Give back every line of the data below verbatim, leaving out the pictures.
--- Available data ---
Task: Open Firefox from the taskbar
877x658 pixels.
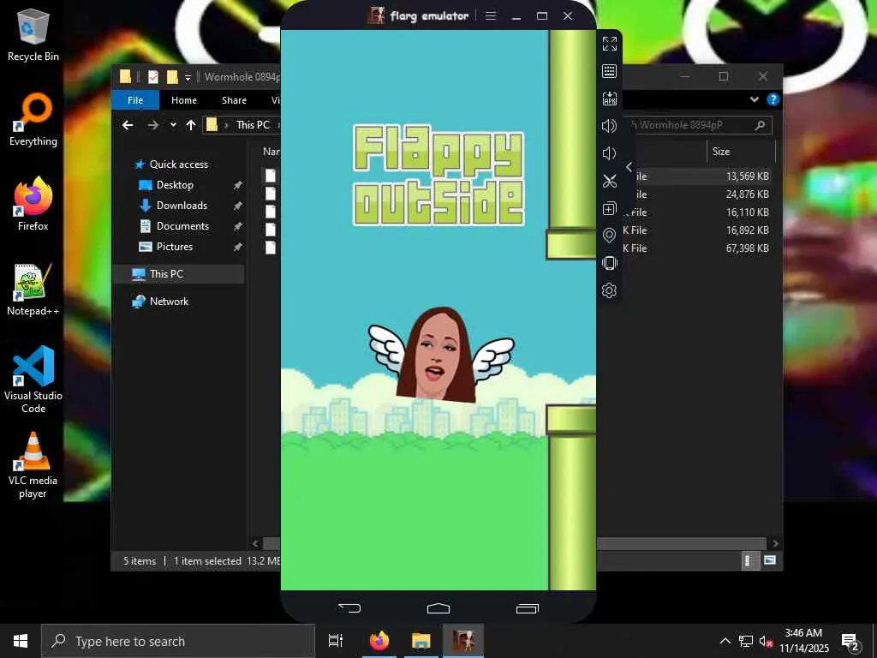Action: click(379, 641)
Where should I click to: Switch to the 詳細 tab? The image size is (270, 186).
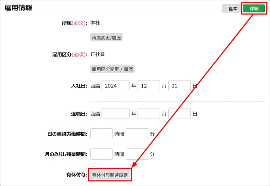click(x=254, y=9)
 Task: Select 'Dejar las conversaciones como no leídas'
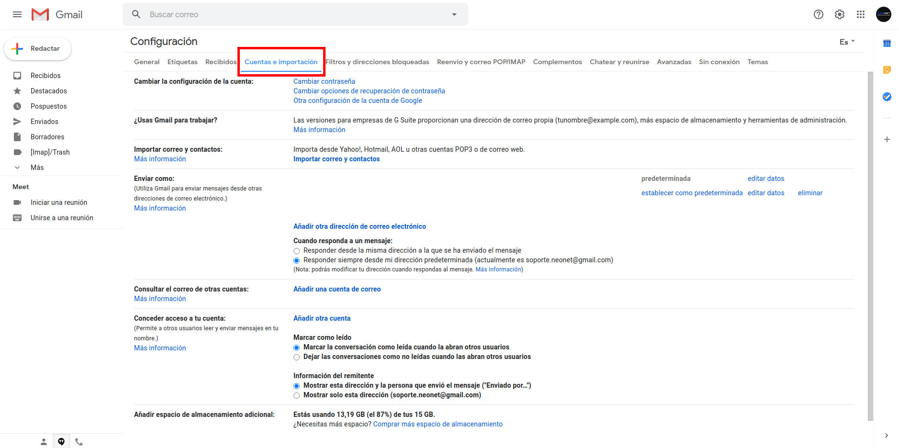pyautogui.click(x=297, y=357)
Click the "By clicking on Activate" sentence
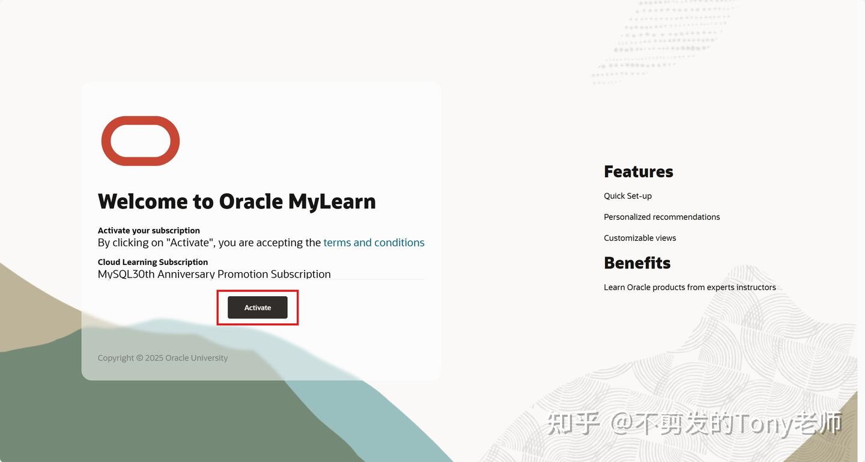 coord(261,243)
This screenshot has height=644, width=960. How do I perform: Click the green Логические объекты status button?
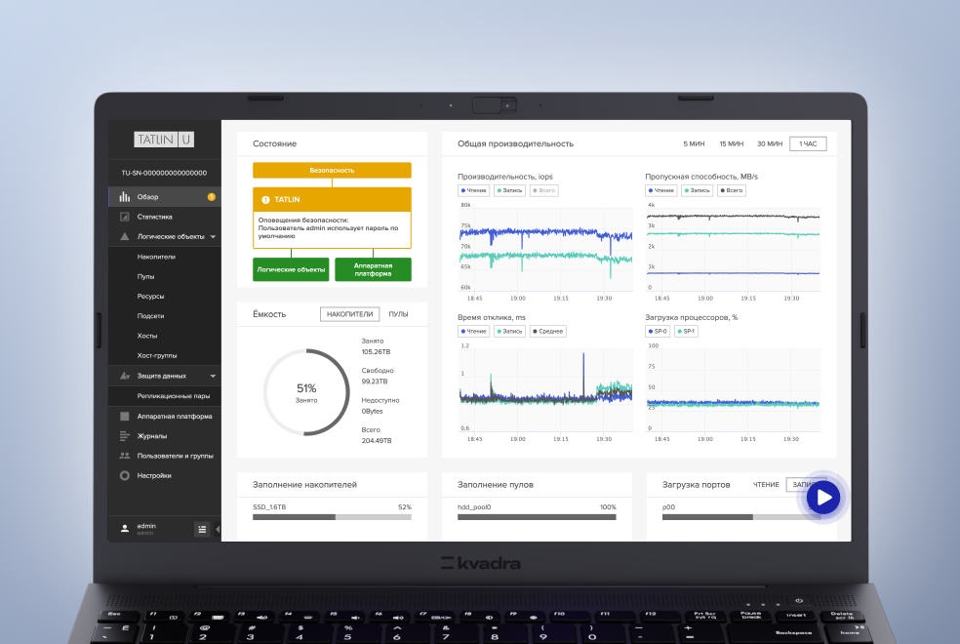click(x=291, y=269)

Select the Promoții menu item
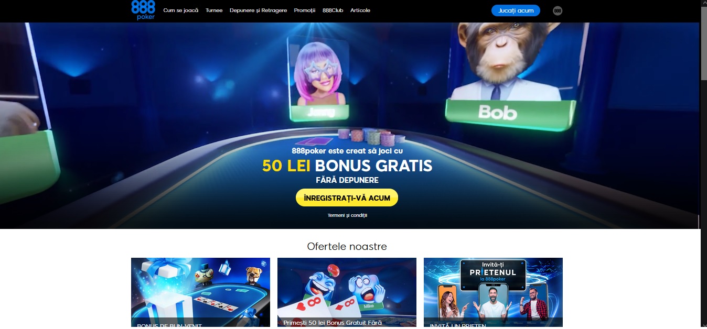pos(305,10)
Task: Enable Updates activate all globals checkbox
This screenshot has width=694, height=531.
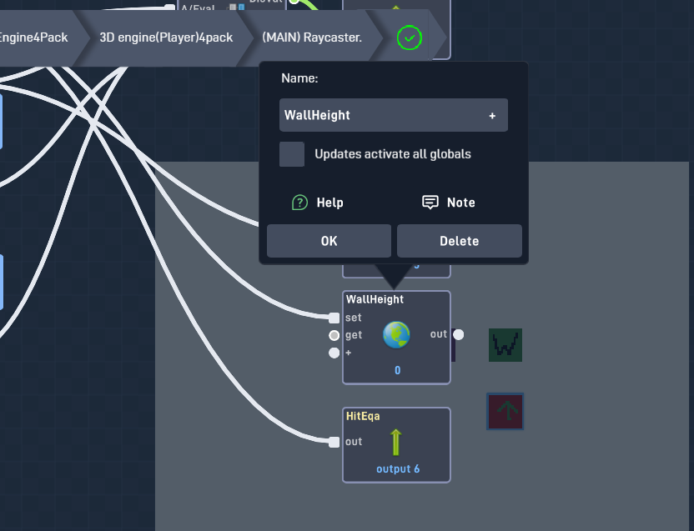Action: (x=292, y=154)
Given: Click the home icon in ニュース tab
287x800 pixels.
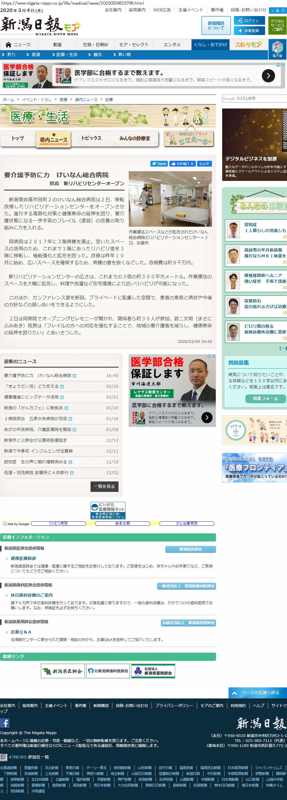Looking at the screenshot, I should point(8,45).
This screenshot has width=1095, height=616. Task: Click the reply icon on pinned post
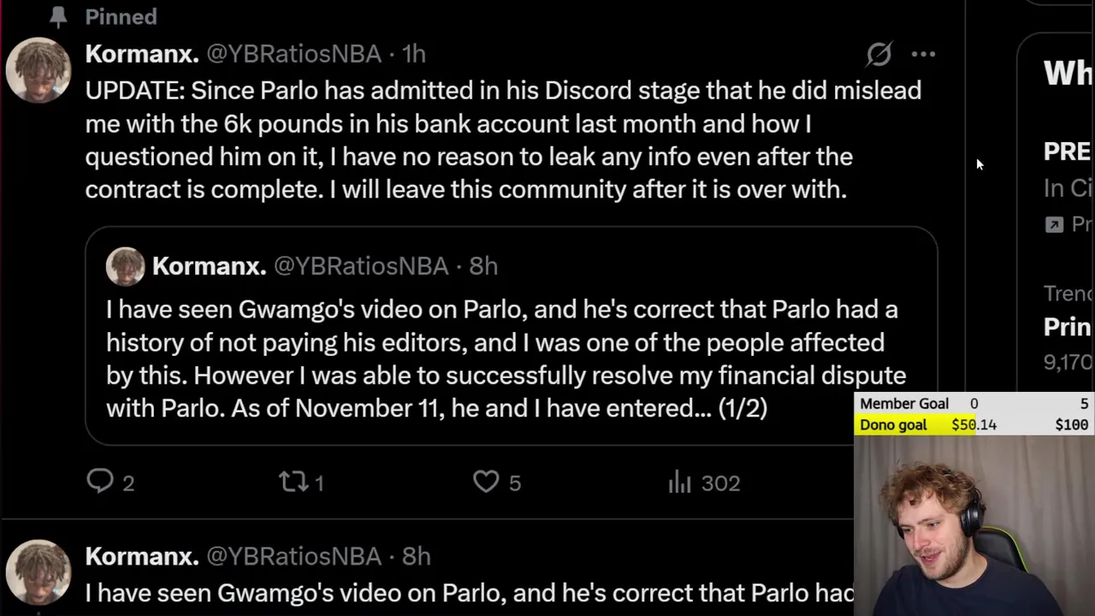coord(100,482)
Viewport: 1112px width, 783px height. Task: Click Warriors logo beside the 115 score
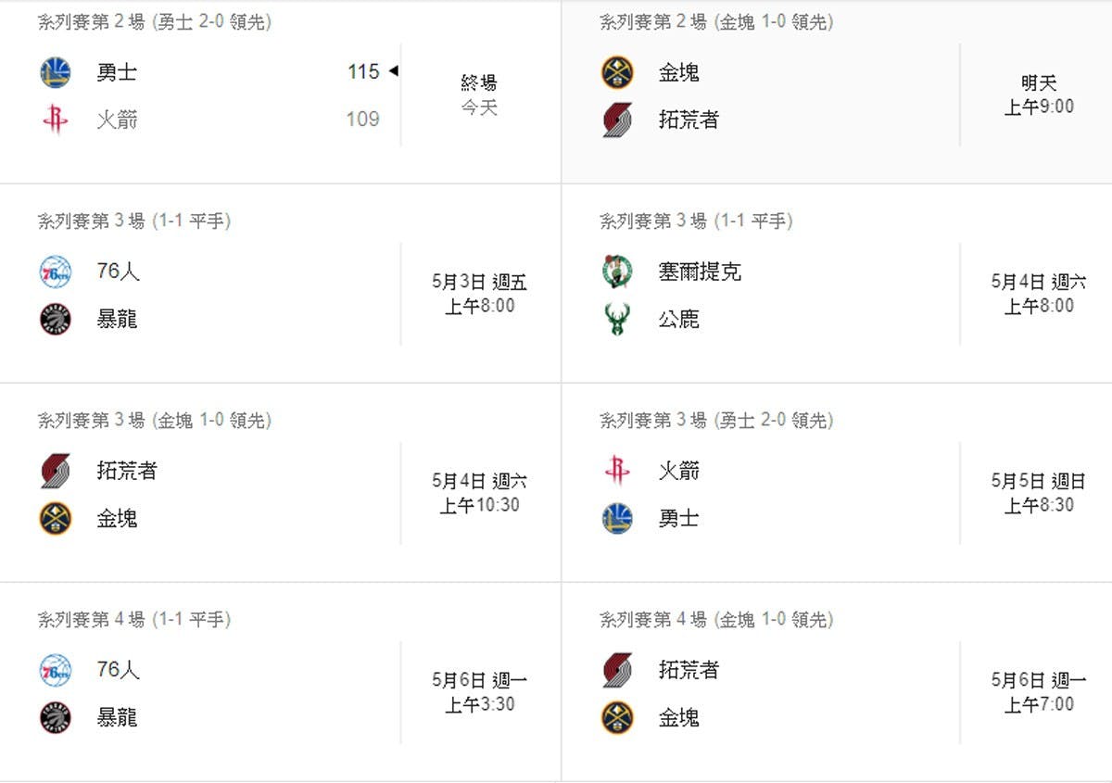click(56, 72)
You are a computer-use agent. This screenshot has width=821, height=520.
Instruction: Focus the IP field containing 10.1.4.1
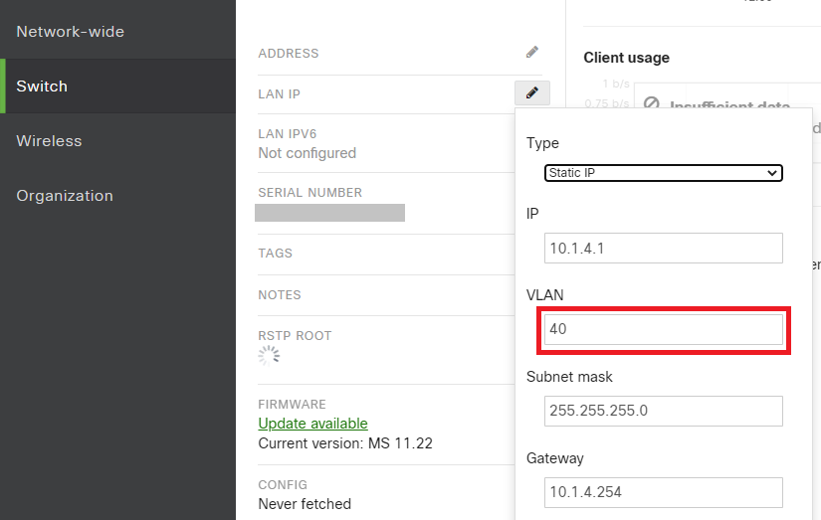[664, 248]
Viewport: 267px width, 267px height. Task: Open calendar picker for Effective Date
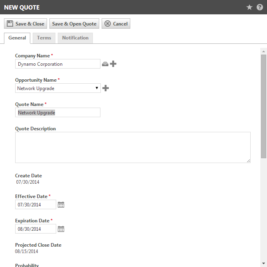[x=61, y=204]
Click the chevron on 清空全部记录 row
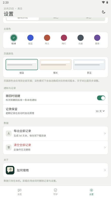 pyautogui.click(x=105, y=147)
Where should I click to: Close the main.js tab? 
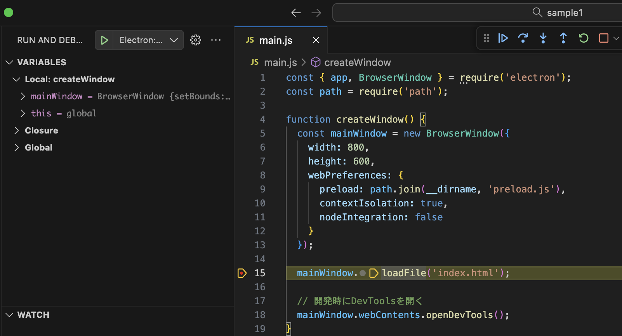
---
## Correct result
Task: Open Firefox from the taskbar
877x658 pixels.
Action: click(379, 641)
Where should I click to: Switch to the 詳細 tab? The image size is (270, 186).
click(x=254, y=9)
 Task: Select 'Dejar las conversaciones como no leídas'
pyautogui.click(x=297, y=357)
Click the "By clicking on Activate" sentence
 coord(261,243)
This screenshot has height=644, width=960. How do I perform: Click the green Логические объекты status button?
click(x=291, y=269)

Select the Promoții menu item
pos(305,10)
Task: Enable Updates activate all globals checkbox
This screenshot has width=694, height=531.
Action: (x=292, y=154)
Given: Click the home icon in ニュース tab
287x800 pixels.
Looking at the screenshot, I should point(8,45).
This screenshot has width=1095, height=616. Task: Click the reply icon on pinned post
coord(100,482)
Viewport: 1112px width, 783px height. Task: Click Warriors logo beside the 115 score
click(56, 72)
You are a computer-use agent. This screenshot has width=821, height=520.
Instruction: Focus the IP field containing 10.1.4.1
[664, 248]
Viewport: 267px width, 267px height. Task: Open calendar picker for Effective Date
[x=61, y=204]
Click the chevron on 清空全部记录 row
 pyautogui.click(x=105, y=147)
Where should I click to: Close the main.js tab? 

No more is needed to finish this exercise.